Monday, November 15, 2010

Debunking the GOP's "tax cut=jobs" BS

The GOP's top priority is extending the Bush tax cut for the wealthiest 2% of Americans, because they argue that it will "create jobs." Here are a number of reasons this is horse shit.

#1 This tax cut has been in place for ten years. If it's such a job creator, why hasn't it been creating jobs all this time? Instead, we've seen thousands of jobs shipped overseas, record deficits, and a widening income gap between the rich and poor.

#2 People go into business to make a profit, not create jobs. Jobs are created when production cannot keep up with demand.

#3 The argument assumes that the wealthy will use the extra income to create jobs, when there's just as much or more reason to believe they'd invest it, spend it, or do any number of things before "Creating a job."

#4 Most job creation by the super wealthy is in underpaid workers overseas, because of #2.

#5 It is middle class consumer spending that has the largest impact on job creation, not the income of the wealthy few. If you really want to kick start the economy, money would best go towards the middle class, who will spend it on things they need, and create higher demand. But in contrast to their passion for giving tax cuts to the rich, the GOP has consistently fought against benefits for the middle class, like extending unemployment benefits.

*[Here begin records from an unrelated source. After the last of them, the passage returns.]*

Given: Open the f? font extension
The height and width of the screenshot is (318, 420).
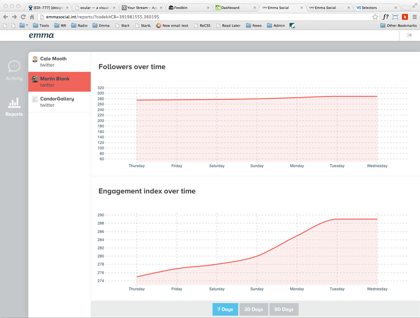Looking at the screenshot, I should 386,17.
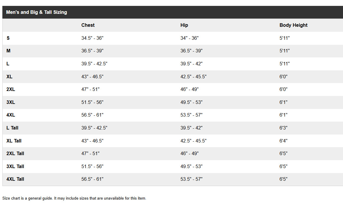343x209 pixels.
Task: Click the L Tall body height 6'3"
Action: pos(283,128)
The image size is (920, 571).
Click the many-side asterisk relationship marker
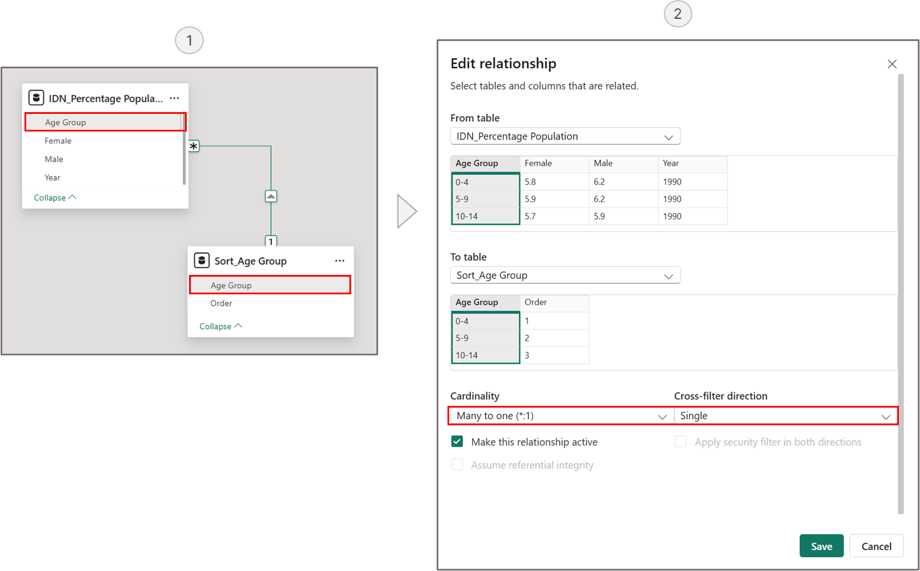coord(194,146)
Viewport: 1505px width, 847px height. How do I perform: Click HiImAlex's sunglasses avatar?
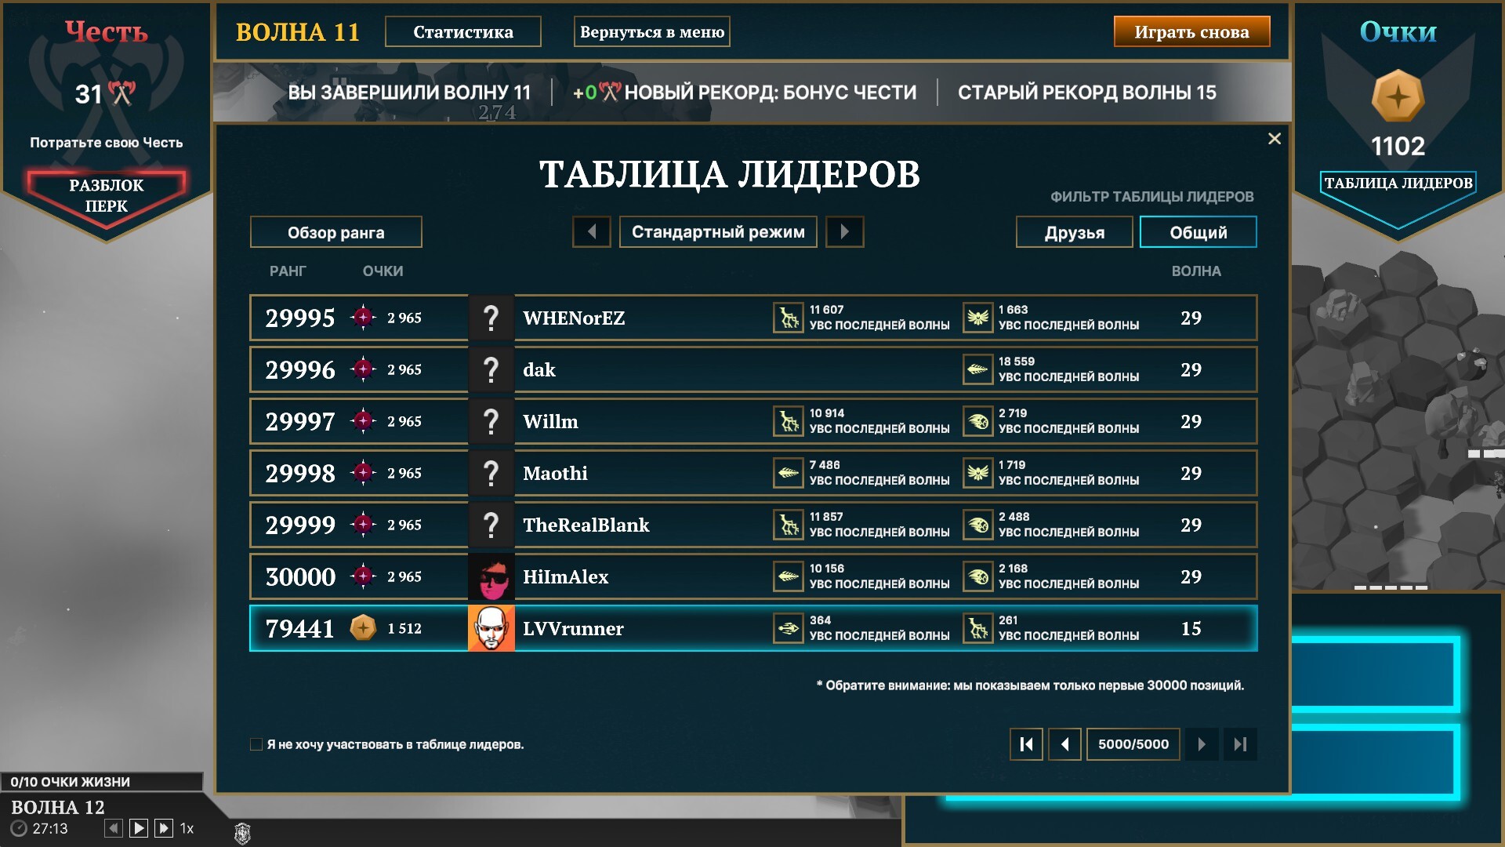[x=491, y=576]
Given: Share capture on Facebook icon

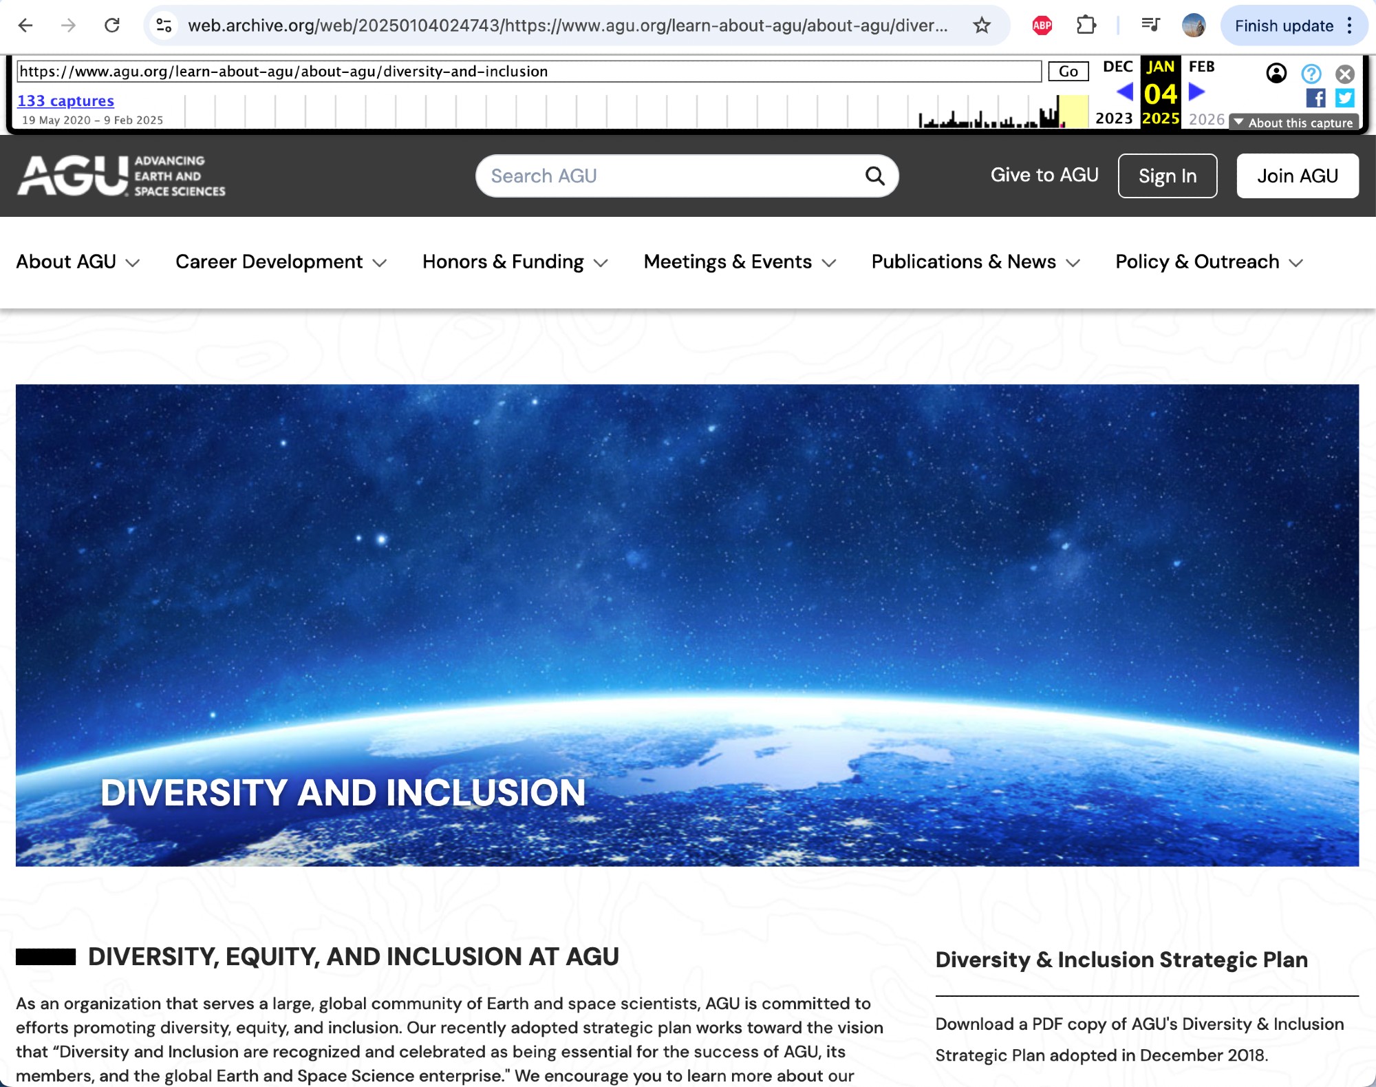Looking at the screenshot, I should tap(1315, 98).
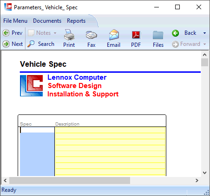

#6 The tax rate for income above $250,000 used to be 90%, and this was during the prosperous 1950s and 60s. It had no stifling impact on job creation.

The GOP's "tax cut=job creation" is a bullshit reason for them to pad the pockets of the super wealthy, even at a time when more revenue is needed to pay down record deficits, and America's position as a world power is slipping to China. Their agenda is transparently about protecting the wealthiest Americans, even at the cost of country's economic health.